The coronavirus pandemic focuses our attention on the link between cleanliness and avoidance of disease. As much as possible, people are sanitizing their hands, social distancing, and covering their faces to prevent the virus from spreading. Yet most people consume products from chickens and other animals who have spent their life in polluted, overcrowded facilities.
Infectious microbes are drawn to population density, dirt, and weakened immune systems – the perfect conditions in which to spread in animals and humans alike.
One of the worst things we do to animals in industrial farming is to prevent them from practicing hygiene.
When chickens come to our sanctuary from a confinement facility, their first act in being placed on the ground is to take a dustbath. They instinctively want to clean their skin and feathers with particles of earth. This, for them, is comparable to a waterbath for us.

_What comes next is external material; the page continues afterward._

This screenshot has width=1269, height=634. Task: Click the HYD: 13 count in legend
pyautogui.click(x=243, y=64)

Forcing animals to live in filth and breathe air rife with pathogens is an experience they would not choose on their own.
Recognizing the importance of hygiene and staying healthy, we need to remember that the same link between health and hygiene applies to other species. Animals in nature would never survive if they carried the load of diseases and immunological weaknesses that characterize modern farmed animals.

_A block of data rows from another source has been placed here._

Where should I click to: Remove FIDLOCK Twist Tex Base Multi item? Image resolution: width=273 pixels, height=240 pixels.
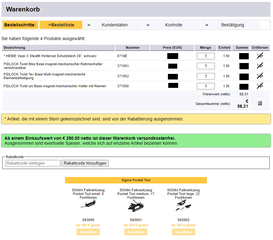point(260,76)
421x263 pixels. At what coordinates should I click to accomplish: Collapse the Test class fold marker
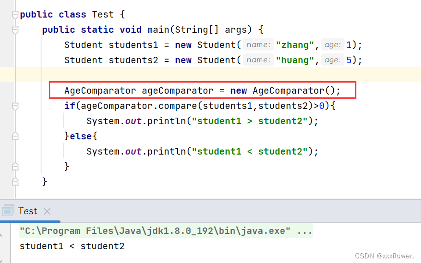[15, 15]
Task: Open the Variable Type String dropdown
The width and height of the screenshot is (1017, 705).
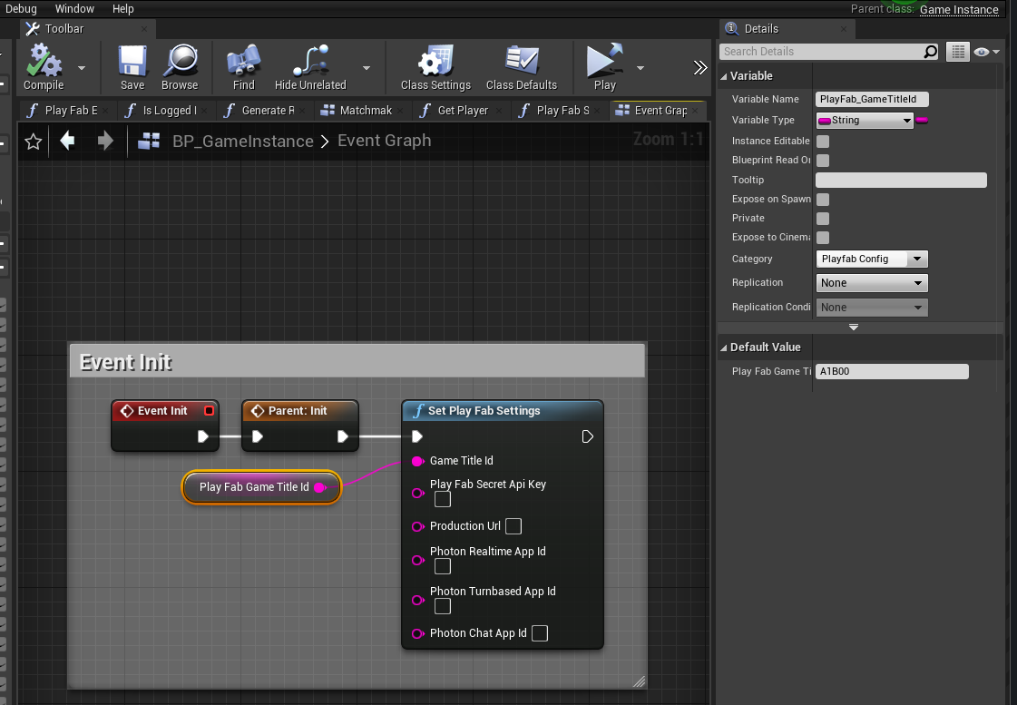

Let us think carefully about our food choices. A plant-based diet free of animal products is increasingly desirable and obtainable in today’s society. While providing an opportunity for a more peaceful world, it is also an intelligent food safety choice.
A plant-based diet will not sacrifice jobs or hurt the economy. As long as people exist, the same amount of food will be produced and consumed. Just because we stop eating animal products doesn’t mean we stop eating.